Длинноволосый узкоглазый саньясин вышел из тени и встал рядом с настоятелем.
— В эту ночь вы подчиняетесь мудрому Шивасене, как мне самому, во всем, что не касается божественных истин. Идите, и да будет ваше тело подобно ваджре!
Двадцать бхикшу скрестили перед грудью руки со сжатыми кулаками в магическом жесте, приобщающем к силе и ярости грозы. В одинаковых желтых тогах, с одинаково обритыми головами и бесстрастными лицами, они были неотличимы друг от друга. Десять монахов во главе с Шивасеной и горбоносым направились ко дворцу. Остальные — по двое-трое — к домам верных Фраату вельмож. Ночь демонов началась.
Двое статных воинов — индиец и сак — в панцирях, с копьями и мечами стояли на часах у входа во дворец. До смены было еще далеко. Из расположенного через улицу дворца Гударза доносились пьяные песни. По улице пробежала собака. Проковылял хромой нищий. Появилась кучка монахов. Странно: откуда среди них саньясин? Известно, что длинноволосые и бритоголовые терпеть не могут друг друга. Спорили допоздна о благородных истинах, что ли? Саньясин и высокий горбоносый бхикшу, сложив ладони в приветствии, подошли к стражникам. Последнее, что увидел в жизни индиец, были сложенные щепотью пальцы аскета, ударившие его в переносицу с силой боевого клевца. В тот же миг согнутая полумесяцем ладонь бхикшу, словно стрела с серповидным наконечником, ударила в горло сака.
Без единого звука монахи вошли в караульное помещение.
Из шести воинов лишь один успел выхватить меч, но тут же был обезоружен ударом в запястье, а ребро ладони другого бхикшу навсегда пресекло дыхание стражника, не дав его крику вырваться за толстые стены караульни. По слабо освещенным масляными светильниками коридорам монахи двинулись в глубь дворца, по дороге убивая стражников и слуг. Быстрые шаги босых ног тонули в мягких коврах.То же самое творилось в домах преданных царю вельмож. Ни сильные рабы, ни наемные охранники не спасли их: кто мог представить, что его убийцей станет смиренный бхикшу? Видевшие это и уцелевшие потом рассказывали о безжалостных смертоносных демонах.
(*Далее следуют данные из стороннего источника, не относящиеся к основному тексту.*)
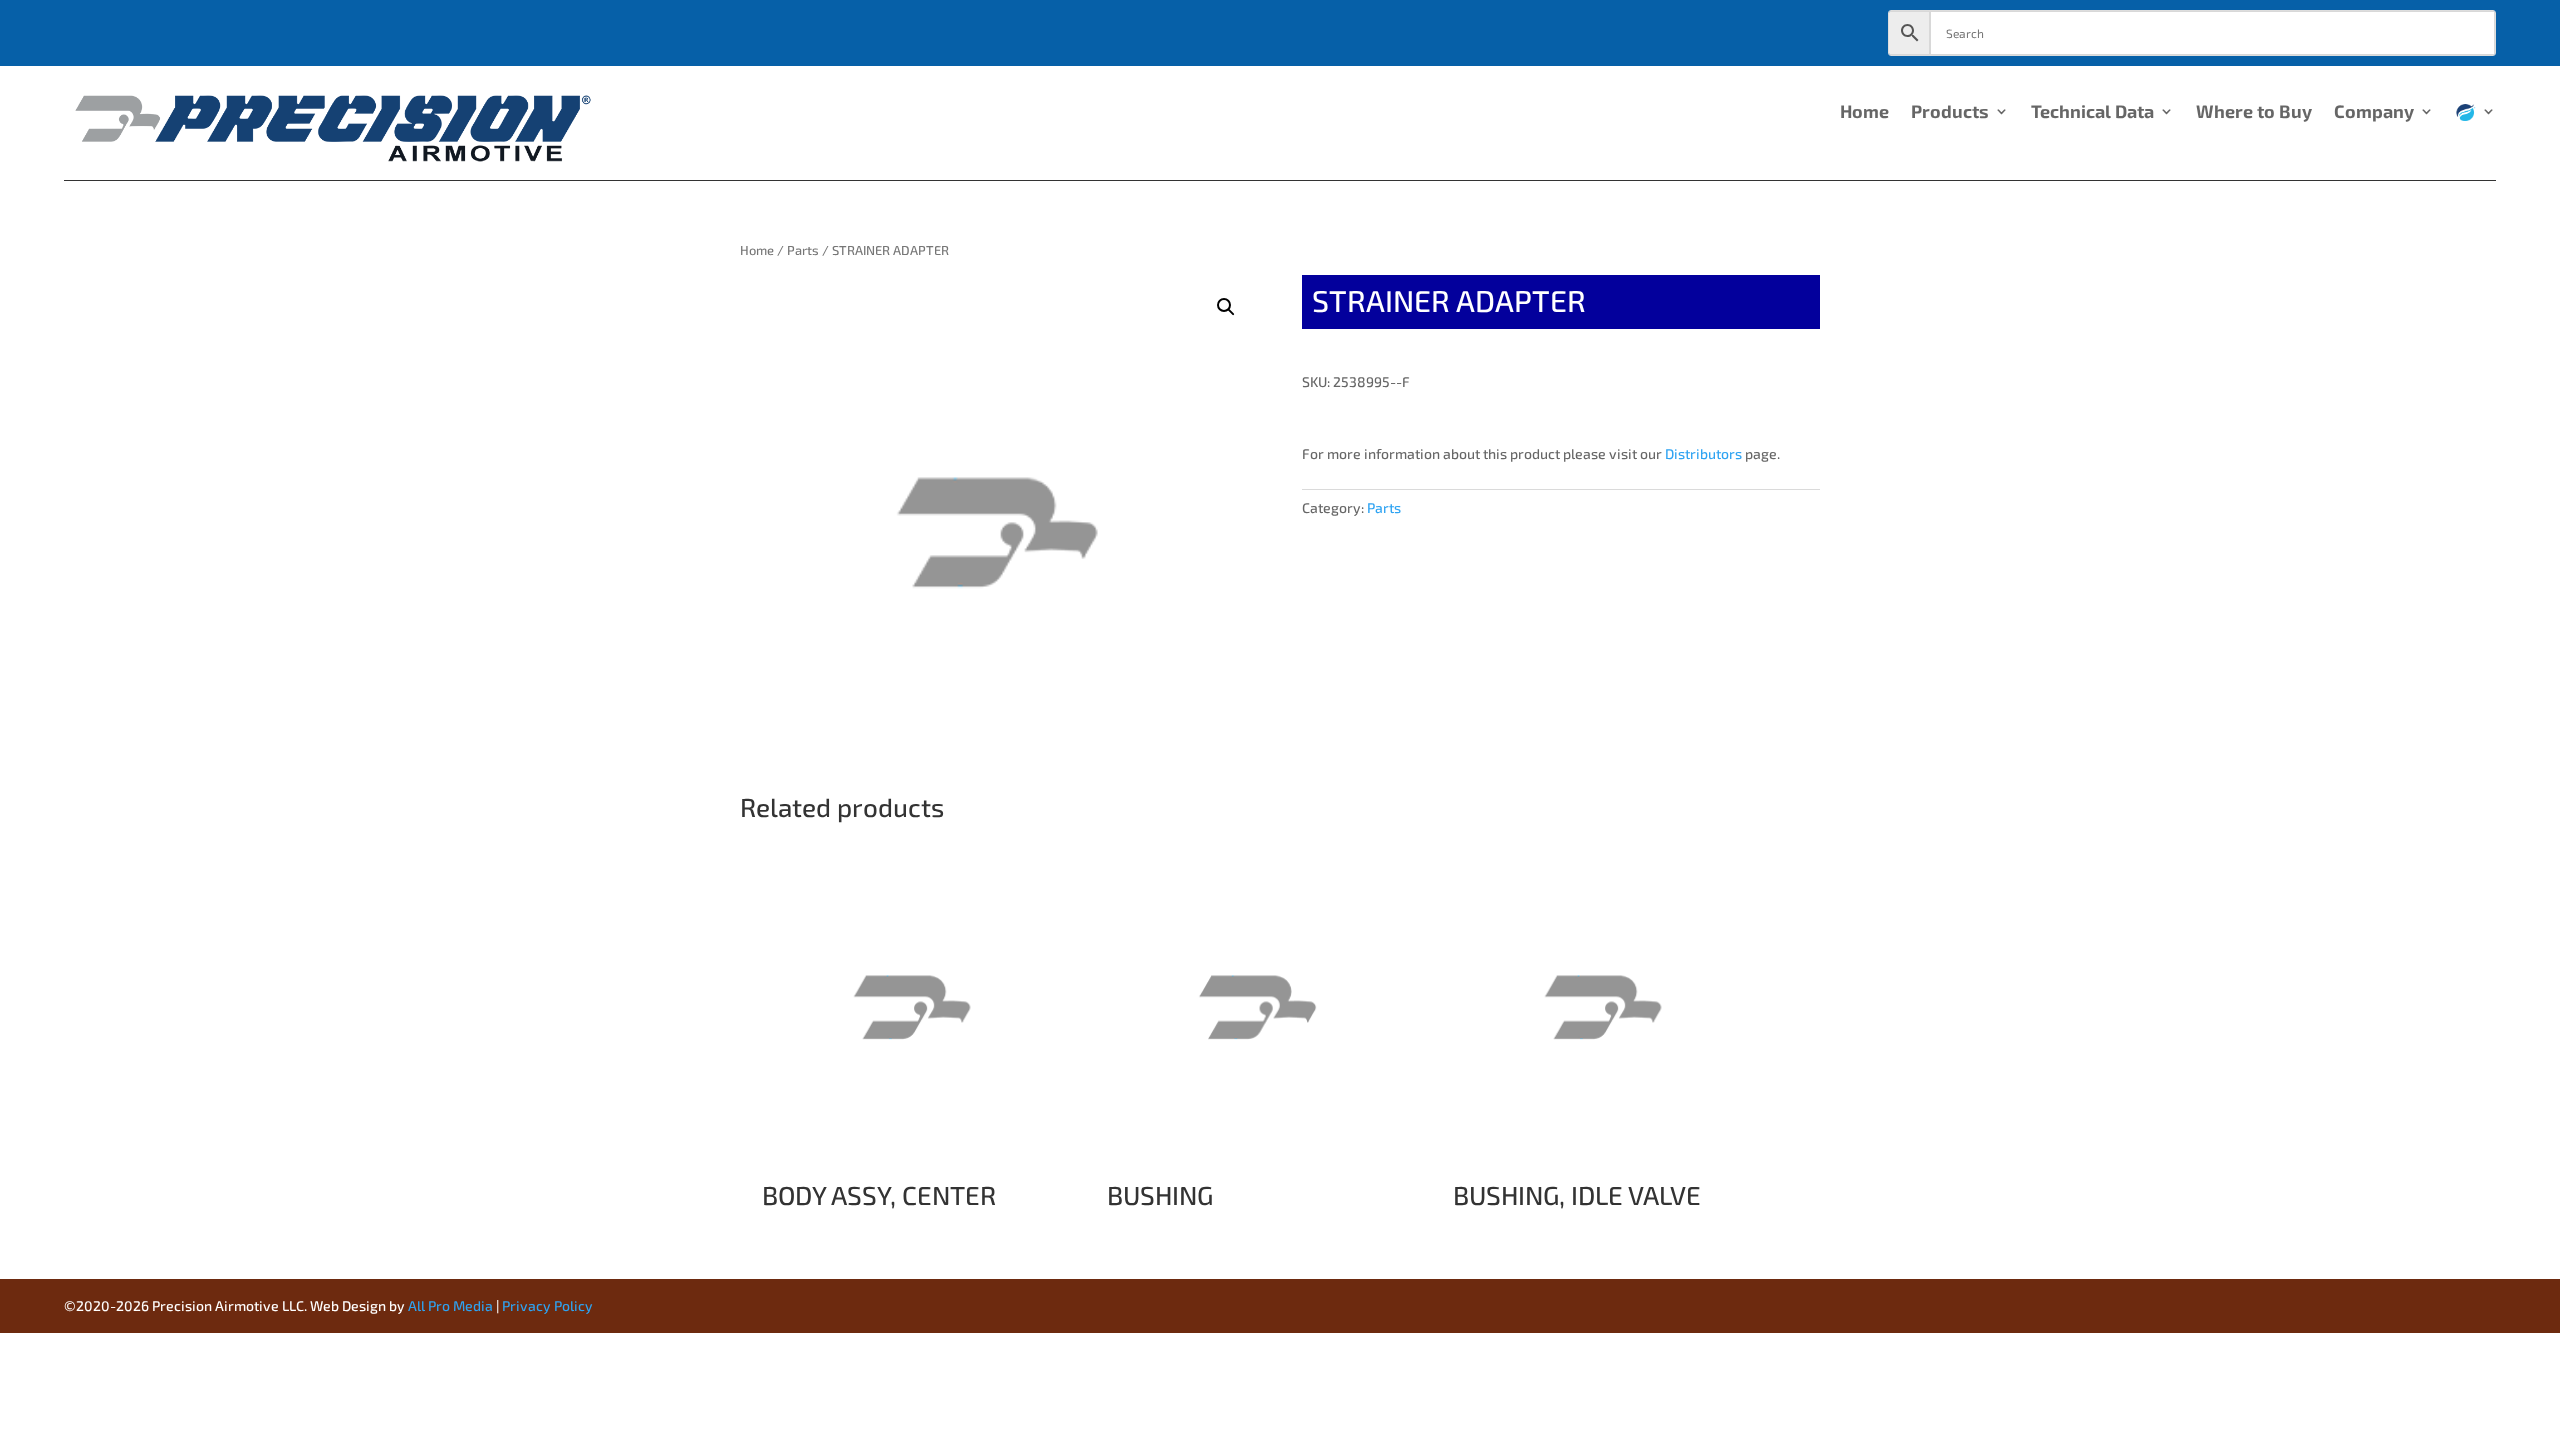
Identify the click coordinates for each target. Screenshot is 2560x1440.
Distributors (1703, 453)
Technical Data (2092, 113)
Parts (803, 250)
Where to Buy (2254, 113)
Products (1950, 113)
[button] (1226, 307)
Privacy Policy (547, 1305)
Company (2374, 113)
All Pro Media (450, 1305)
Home (1864, 113)
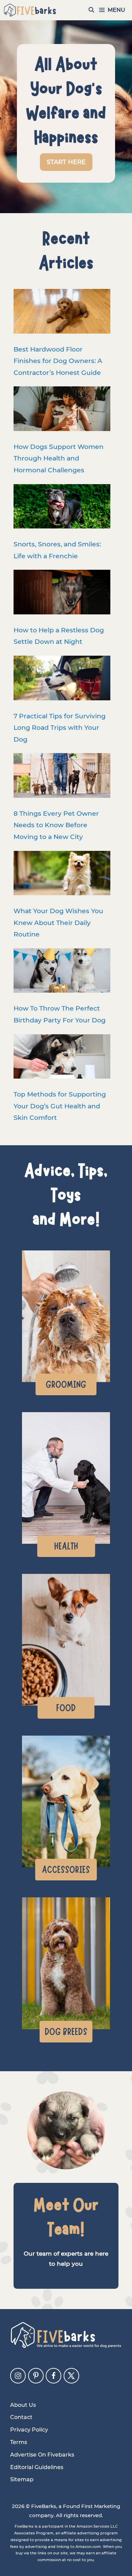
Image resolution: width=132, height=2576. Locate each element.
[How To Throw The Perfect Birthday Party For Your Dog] (62, 972)
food (66, 1707)
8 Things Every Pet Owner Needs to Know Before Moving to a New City (56, 825)
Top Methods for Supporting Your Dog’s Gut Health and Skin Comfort (60, 1105)
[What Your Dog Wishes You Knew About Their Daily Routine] (62, 875)
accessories (66, 1869)
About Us (23, 2405)
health (66, 1546)
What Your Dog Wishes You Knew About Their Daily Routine (58, 922)
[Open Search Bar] (91, 10)
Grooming (66, 1384)
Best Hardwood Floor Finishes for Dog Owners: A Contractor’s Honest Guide (58, 360)
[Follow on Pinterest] (36, 2375)
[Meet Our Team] (66, 2130)
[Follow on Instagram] (18, 2375)
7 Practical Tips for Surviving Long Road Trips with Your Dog (60, 727)
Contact (21, 2417)
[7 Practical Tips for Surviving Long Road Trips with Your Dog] (62, 680)
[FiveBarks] (30, 10)
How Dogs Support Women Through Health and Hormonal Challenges (59, 458)
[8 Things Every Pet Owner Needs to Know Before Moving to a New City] (62, 777)
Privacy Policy (29, 2429)
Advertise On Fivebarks (42, 2454)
Не прошло и четверти часа, как из дворца вышел саньясин в сопровождении дюжего монаха с длинным свертком на плече и направился в сторону ворот. Тут же из дворца Гударза вышли десятка три хорошо вооруженных парфян и греков. Мечи и кинжалы тускло блестели в руках, кольчуги не звенели под запахнутыми и туго перепоясанными кафтанами. Быстро и бесшумно, словно стая ночных хищников, они вошли во дворец, полутемными коридорами и лестницами поднялись на второй этаж. Лишь один среди них не был воином — старик с трезубцем в руке и тигровой шкурой на плечах. Несмотря на возраст, он легко успевал за тридцатилетним парфянином со злым хищным лицом.
Некому было ни остановить их, ни поднять тревогу. Лишь бездыханные тела попадались им на пути к царским покоям, и это наполняло сердце Пакора гордой уверенностью в себе: боги за него, законного царя! Все в его душе сейчас сливалось в радостную, торжествующую песнь мести. У дверей библиотеки его отряд ждали девять безмолвных монахов. Охрана и слуги в других частях дворца ничего не подозревали.
Ни о чем не догадывался и царь Фраат, засидевшийся допоздна в библиотеке со Стратоном. На царе были только складчатые шаровары. Вопреки иранским обычаям, он не стеснялся обнажать свое великолепно сложенное, развитое эллинскими упражнениями тело. Умное, мягкое лицо его обрамляла кудрявая черная борода. На темных волосах блестела самоцветом золотая повязка-диадема.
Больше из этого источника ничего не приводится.